Statistical evaluations. Two sets: observed set S (success) and set F (failure) of AUC values according to cut off points (60% and 80% of tasks). a) cut off 60% for NCOMB and COMB c) cut off 60% for NCOMB and COMBDE e) cut off 60% for NCOMB and COMBDK g) cut off 60% for NCOMB and COMBDM i) cut off 60% for NCOMB and COMBDT b) cut off 80% for NCOMB and COMB d) cut off 80% for NCOMB and COMBDE f) cut off 80% for NCOMB and COMBDK h) cut off 80% for NCOMB and COMBDM l) cut off 80% for NCOMB and COMBDT.

  • set Se: expected successes (AUC value ≥75%), and

  • set Fe: expected failure (AUC value <25%)

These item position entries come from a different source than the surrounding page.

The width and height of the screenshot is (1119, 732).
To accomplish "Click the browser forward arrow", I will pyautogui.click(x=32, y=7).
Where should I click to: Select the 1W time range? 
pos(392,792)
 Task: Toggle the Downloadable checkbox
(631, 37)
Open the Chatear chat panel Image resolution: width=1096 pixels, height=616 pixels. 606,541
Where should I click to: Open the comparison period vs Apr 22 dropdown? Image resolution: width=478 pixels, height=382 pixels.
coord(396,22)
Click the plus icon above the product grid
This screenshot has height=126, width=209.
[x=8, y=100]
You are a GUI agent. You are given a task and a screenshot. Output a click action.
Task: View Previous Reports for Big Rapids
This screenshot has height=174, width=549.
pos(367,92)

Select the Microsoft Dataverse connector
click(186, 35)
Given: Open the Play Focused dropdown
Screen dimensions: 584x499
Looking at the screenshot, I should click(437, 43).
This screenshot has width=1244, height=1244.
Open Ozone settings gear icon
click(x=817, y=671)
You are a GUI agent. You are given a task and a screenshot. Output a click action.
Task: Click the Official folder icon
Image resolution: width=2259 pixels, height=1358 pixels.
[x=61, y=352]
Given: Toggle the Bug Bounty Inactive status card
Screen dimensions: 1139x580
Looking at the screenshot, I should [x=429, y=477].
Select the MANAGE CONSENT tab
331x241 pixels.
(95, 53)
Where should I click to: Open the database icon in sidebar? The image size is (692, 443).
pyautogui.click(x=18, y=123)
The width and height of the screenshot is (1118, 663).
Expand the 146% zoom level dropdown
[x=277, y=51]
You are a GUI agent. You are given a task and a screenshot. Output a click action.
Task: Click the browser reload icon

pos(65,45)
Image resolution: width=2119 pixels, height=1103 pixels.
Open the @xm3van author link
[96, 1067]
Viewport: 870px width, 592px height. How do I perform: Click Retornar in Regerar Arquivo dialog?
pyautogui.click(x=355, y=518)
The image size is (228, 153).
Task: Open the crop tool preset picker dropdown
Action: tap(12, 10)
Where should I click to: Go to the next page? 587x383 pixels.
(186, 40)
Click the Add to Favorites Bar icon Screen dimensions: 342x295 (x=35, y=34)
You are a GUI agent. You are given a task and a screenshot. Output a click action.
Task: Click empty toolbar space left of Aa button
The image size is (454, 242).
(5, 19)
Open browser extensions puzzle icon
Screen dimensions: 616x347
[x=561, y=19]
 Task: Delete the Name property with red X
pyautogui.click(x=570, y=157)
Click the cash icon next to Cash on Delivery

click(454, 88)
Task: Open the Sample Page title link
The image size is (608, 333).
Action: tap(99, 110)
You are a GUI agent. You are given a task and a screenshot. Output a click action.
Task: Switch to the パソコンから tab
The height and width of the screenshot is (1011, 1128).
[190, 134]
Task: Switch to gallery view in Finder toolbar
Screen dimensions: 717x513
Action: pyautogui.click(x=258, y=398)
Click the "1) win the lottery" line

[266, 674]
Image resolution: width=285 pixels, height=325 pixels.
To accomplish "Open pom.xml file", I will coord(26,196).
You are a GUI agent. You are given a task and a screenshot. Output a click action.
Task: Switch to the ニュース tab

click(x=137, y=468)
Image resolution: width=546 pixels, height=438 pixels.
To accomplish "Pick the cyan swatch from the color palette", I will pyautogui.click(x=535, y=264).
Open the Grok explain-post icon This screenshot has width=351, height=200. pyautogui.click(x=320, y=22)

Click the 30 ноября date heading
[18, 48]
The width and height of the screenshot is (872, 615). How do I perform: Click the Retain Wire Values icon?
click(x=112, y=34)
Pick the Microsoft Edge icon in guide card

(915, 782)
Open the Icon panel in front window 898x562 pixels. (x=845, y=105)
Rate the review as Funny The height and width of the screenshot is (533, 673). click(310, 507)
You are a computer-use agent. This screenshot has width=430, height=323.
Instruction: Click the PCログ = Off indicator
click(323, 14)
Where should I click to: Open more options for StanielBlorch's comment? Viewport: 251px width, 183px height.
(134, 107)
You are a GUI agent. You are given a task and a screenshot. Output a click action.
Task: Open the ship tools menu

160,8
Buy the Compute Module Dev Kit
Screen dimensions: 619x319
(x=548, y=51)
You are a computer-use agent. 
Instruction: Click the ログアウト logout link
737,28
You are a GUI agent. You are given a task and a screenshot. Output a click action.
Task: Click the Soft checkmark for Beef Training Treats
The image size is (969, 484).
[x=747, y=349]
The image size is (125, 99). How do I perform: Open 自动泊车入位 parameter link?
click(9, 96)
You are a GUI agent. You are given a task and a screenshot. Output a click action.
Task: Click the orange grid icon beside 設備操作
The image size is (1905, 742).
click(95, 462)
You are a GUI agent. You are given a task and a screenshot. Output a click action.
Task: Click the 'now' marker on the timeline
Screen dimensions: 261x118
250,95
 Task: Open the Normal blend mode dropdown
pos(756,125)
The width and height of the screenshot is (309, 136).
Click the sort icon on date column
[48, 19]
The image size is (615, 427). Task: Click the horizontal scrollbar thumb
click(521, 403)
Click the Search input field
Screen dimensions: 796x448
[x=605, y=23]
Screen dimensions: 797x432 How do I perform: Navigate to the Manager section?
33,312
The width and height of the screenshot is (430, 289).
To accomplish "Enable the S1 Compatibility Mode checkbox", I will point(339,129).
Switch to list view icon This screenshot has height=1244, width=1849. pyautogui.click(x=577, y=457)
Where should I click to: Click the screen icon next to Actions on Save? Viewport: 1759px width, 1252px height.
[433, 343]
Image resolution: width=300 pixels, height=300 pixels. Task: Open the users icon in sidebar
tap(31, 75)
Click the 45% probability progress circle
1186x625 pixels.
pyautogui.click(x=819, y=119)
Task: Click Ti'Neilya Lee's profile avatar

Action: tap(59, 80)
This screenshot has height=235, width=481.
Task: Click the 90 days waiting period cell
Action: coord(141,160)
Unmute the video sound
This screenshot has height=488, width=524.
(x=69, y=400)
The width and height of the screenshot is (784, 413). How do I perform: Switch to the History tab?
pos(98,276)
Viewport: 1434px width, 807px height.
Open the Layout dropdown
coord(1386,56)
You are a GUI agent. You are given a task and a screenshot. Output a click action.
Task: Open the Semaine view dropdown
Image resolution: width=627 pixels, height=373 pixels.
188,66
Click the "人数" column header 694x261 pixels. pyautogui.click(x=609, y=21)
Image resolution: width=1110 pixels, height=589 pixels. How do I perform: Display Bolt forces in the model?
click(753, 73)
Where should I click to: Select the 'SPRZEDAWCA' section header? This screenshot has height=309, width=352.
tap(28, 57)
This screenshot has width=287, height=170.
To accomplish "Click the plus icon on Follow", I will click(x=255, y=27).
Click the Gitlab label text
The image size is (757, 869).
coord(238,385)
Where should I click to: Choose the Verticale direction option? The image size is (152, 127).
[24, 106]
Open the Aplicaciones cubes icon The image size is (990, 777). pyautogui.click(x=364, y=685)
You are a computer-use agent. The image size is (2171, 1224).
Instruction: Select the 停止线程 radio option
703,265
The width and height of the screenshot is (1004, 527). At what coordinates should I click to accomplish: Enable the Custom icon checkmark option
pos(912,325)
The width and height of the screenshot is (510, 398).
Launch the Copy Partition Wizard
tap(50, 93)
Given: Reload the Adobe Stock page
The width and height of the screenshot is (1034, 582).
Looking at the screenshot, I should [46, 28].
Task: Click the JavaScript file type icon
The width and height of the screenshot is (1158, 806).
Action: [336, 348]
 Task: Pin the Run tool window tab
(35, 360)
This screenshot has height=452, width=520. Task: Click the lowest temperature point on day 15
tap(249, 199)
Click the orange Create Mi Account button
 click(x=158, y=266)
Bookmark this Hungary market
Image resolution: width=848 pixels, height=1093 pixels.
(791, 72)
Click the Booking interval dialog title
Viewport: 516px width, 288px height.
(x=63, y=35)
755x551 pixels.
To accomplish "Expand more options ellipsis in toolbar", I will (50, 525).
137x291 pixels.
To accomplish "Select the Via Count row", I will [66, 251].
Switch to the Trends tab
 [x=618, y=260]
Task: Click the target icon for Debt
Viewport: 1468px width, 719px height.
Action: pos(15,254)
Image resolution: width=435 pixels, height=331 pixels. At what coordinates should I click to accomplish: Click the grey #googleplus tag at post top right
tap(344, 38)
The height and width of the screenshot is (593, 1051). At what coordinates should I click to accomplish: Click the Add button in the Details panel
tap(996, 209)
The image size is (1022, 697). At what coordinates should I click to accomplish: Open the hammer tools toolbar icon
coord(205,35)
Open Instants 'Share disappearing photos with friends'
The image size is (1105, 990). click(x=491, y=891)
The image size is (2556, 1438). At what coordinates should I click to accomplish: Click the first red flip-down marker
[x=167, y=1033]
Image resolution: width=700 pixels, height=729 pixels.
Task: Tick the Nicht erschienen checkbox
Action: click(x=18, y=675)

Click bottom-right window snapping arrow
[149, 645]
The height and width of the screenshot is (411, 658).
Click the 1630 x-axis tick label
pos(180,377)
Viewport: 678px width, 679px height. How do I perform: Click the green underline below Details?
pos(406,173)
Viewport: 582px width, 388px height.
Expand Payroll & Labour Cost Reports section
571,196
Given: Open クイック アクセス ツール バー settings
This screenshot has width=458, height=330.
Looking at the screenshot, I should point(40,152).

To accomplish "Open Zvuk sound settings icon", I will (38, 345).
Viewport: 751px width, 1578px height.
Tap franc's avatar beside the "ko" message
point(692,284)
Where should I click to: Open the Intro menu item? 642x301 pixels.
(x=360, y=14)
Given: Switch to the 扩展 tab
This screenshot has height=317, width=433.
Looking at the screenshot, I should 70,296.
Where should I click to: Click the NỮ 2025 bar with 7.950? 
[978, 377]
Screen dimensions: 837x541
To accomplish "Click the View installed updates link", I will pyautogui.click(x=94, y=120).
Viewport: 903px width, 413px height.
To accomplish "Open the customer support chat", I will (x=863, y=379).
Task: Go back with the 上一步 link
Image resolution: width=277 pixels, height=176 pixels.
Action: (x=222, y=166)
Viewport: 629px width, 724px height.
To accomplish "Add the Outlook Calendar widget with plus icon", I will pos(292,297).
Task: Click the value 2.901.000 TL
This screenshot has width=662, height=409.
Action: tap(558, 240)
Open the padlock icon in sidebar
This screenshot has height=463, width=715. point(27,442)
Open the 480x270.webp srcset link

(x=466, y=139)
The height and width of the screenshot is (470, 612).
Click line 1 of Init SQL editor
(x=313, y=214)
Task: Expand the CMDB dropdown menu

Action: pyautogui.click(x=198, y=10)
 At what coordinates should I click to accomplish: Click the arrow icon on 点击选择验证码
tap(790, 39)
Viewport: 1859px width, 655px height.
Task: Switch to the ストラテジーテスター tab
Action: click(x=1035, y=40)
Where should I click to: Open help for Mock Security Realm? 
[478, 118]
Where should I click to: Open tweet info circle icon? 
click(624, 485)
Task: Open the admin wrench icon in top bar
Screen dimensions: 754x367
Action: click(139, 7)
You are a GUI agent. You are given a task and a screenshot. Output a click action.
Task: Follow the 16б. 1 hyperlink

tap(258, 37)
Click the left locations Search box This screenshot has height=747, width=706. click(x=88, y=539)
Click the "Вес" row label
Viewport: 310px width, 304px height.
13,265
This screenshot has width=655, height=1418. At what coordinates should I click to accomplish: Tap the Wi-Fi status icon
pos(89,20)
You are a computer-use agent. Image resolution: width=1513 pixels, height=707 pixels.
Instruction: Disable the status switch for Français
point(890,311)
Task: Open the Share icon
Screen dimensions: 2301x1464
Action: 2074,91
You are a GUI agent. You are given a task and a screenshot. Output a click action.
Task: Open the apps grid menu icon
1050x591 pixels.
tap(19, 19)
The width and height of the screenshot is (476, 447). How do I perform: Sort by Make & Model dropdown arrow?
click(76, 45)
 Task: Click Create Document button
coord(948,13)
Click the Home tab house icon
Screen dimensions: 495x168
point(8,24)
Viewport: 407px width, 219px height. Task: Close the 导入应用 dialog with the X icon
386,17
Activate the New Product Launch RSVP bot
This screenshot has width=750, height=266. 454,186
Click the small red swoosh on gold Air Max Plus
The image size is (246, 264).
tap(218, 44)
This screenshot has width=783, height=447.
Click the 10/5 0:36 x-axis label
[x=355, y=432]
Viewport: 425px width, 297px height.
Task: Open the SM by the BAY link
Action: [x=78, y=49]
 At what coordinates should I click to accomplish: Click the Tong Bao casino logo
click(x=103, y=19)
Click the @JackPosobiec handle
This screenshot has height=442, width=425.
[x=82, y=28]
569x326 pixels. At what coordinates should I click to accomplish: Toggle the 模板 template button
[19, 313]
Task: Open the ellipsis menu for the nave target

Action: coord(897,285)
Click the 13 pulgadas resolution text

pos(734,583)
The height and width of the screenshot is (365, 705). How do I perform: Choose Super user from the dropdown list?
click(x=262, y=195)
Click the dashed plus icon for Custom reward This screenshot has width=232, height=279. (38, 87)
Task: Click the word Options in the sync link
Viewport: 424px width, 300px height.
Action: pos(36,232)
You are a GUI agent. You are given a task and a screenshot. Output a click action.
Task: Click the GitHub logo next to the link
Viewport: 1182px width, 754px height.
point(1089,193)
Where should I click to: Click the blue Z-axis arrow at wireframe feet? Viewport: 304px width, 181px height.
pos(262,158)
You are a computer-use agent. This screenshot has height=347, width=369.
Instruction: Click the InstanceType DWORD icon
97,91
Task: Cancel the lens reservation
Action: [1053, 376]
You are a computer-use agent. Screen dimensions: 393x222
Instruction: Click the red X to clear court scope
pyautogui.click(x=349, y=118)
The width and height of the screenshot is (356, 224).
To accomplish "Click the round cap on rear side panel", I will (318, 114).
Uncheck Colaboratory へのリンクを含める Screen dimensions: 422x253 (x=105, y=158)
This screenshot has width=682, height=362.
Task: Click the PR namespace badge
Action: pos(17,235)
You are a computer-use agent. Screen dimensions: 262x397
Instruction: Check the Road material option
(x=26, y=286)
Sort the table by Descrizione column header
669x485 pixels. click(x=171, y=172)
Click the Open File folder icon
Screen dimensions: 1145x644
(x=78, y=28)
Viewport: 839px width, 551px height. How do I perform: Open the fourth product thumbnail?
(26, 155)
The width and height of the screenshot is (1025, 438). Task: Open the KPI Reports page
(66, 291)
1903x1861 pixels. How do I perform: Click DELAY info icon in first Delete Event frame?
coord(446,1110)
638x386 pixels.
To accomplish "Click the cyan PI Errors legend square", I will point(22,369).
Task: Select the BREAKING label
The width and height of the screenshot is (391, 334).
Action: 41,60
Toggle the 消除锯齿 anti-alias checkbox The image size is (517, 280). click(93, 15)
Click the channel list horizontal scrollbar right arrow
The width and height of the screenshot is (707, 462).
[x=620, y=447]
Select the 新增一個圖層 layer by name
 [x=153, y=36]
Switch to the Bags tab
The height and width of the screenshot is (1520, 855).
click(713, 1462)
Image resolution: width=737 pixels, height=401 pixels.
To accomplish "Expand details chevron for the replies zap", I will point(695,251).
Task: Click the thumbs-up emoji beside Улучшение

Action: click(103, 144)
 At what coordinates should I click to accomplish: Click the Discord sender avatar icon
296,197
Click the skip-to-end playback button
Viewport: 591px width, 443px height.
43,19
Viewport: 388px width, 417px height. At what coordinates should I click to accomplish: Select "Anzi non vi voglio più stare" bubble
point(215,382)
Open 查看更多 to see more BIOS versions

We compared observed (S0 and F0) and expected (Se and Fe) frequencies with the χ2 “Goodness of Fit” test, in order to answer the question whether two models (e.g., COMB and NOCOMB) are different with respect to a successes/failures composition with a defined probability of success (75%) or failures (25%).

We finally computed the residuals for each comparison criteria (|S e-S0|, |F e-F0|).

Ethical approval

This study was approved by the institutional review board of the Fondazione IRCCS Istituto Nazionale dei Tumori of Milan, Italy, and each patient provided written informed consent to donate the tissues left over after diagnostic procedures.

Results

Gene expression analysis

We found a list of up and down-regulated genes as reported in Section Materials and methods. This set of genes can be summarized as follows.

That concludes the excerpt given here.